**Exercise details**
Find the word "title" in the data. Return every line where it appears.
+-------+
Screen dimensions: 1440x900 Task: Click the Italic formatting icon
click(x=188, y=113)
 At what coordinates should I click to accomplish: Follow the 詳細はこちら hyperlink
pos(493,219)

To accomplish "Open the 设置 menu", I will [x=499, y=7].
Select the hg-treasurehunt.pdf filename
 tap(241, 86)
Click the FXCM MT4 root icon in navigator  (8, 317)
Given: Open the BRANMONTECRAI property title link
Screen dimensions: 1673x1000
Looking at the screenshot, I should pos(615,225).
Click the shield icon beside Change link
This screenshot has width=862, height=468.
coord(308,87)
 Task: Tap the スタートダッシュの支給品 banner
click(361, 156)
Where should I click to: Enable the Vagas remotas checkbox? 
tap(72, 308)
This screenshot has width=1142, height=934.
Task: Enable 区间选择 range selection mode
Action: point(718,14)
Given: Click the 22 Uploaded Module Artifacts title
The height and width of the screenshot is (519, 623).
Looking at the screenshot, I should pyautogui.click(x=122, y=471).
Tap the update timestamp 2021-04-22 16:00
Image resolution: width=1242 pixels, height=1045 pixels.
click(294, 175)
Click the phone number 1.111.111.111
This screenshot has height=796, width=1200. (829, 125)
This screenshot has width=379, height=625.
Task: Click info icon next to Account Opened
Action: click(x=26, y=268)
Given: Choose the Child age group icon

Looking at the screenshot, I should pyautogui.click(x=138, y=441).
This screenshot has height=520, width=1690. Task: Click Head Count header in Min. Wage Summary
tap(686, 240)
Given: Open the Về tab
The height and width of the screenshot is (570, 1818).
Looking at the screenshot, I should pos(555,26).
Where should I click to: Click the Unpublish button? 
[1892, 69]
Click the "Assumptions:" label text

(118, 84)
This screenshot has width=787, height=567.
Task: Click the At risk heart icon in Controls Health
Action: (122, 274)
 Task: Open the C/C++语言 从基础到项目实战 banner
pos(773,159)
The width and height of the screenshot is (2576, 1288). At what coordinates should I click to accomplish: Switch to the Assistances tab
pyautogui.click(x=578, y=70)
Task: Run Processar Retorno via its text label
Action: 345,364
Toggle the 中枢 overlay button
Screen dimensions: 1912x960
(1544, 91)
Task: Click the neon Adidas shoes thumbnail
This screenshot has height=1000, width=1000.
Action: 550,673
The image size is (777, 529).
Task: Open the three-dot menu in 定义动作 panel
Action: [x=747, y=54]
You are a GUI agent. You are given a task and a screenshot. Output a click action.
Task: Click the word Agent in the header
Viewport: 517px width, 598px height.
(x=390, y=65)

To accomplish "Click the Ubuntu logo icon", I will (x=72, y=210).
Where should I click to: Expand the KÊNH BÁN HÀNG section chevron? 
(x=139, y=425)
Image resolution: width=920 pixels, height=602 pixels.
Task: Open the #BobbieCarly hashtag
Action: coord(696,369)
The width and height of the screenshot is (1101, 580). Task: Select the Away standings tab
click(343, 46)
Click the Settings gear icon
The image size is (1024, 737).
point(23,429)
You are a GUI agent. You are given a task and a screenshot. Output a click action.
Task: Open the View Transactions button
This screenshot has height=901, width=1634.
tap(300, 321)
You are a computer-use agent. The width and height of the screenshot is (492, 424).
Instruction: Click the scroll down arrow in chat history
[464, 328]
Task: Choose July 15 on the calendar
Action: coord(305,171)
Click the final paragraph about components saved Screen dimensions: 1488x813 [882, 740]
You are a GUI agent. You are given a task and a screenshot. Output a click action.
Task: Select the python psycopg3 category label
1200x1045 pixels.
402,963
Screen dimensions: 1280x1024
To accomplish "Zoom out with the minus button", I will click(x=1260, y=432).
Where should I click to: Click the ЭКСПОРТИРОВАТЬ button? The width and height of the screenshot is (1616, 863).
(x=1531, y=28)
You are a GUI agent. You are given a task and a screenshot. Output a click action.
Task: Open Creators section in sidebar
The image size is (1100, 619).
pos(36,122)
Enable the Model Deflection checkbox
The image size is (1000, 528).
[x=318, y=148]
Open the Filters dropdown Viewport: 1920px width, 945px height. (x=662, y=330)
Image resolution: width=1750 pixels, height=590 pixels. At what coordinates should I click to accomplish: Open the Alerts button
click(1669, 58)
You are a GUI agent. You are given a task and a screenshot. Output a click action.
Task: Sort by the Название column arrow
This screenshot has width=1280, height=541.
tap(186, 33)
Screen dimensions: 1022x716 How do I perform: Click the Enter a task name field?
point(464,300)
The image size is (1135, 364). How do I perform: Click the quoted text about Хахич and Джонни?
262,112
+-------+
**Task answer**
Given: Open the BRANMONTECRAI property title link
Given: Click the 22 Uploaded Module Artifacts title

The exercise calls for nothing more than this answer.